Sie werden am 30. Oktober 2007 im Zürich auf dem International Islamic Finance Forum (IIFF) referieren. Worum wird es genau in Ihrem Vortrag gehen?


 


In meinem Referat werde ich die Themen Regulierung im Islamic Finance und deren Auswirkung auf die Zukunft der Branche behandeln. Dies wird auch eine unserer Kerndienstleistungen bei Praesidium sein.
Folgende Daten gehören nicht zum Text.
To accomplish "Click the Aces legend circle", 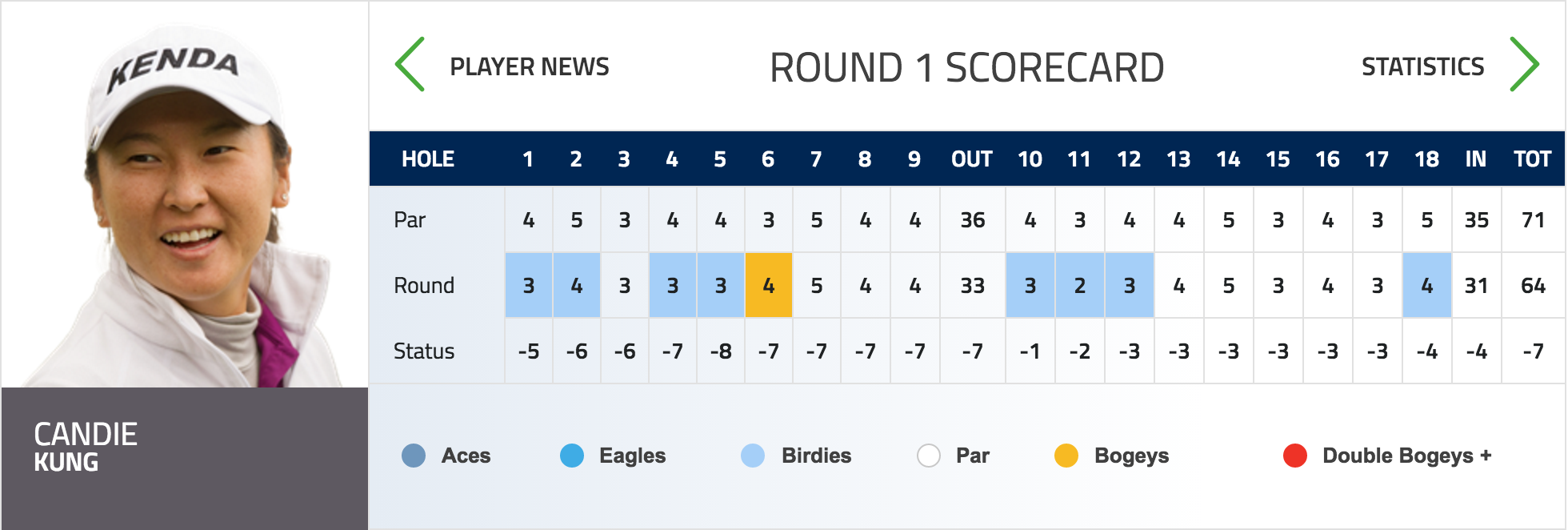I will pyautogui.click(x=414, y=456).
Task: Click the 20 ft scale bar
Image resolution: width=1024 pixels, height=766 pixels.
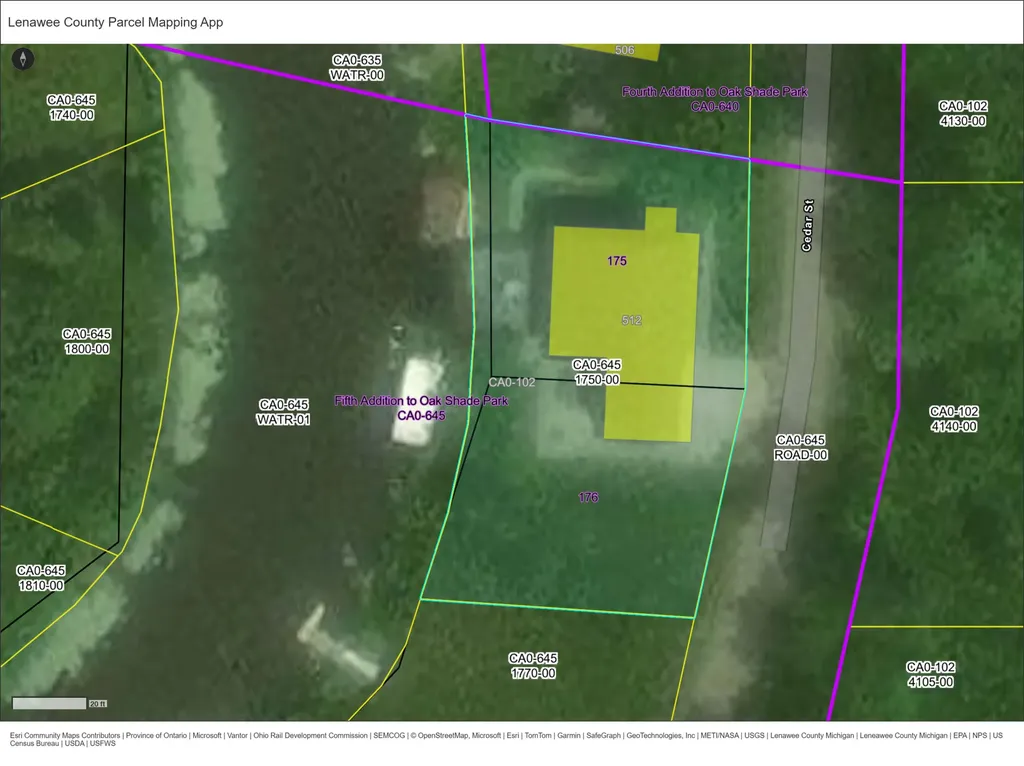Action: tap(59, 703)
Dieses Gebiet ist noch jung und zugleich sehr komplez, da der Emittent eines korankonformen Finanzprodukts nicht nur dessen Austattungsmerkmale im Hinblick auf den Kapitalmarkt stichhaltig formulieren muss, sondern zugleich die strengen Anforderungen der Scharia zu beachten hat, auch nachdem das Produkt für den  Markt zugelassen wurde. Die DFSA hat hier klare Zulassungskritierien formuliert. Praesidium kann die Emission islamischer Fonds und Finanzierungslösungen begleiten helfen und der auftraggebenden Bank die Dokumentation abnehmen.


 







Zur Person:

Hari Bhambra startete ihre Karriere 1998 bei der Financial Services Authority (FSA) in London, wo sie das Regelhandbuch mitformulierte. Sie ging später zu Goldman Sachs wo sie für die Implementierung von bankinternen Standards half, die vom (FSA) vorgeschrieben sind. Hari Bhambra stiess 2003 zum Gründungsteam der Dubai Financial Services Authority (DFSA) im Dubai International Financial Centre (DIFC) hinzu. Dort oblag ihr insbesondere die Formulierung des regulatorischen Rahmen für islamische Finanzdienstleister im DIFC. Im Juli 2007 verliess sie die DFSA und gründete mit zwei strategischen Geschäftspartnern die Beratungsfirma Praesidium LLP im DIFC. Frau Bhambra hat einen Bachelor of Laws (LLB) und einen Master of Laws (LLM) vom University College London (UCL) sowie ein Diploma in Legal Practice vom Londonder College of Law.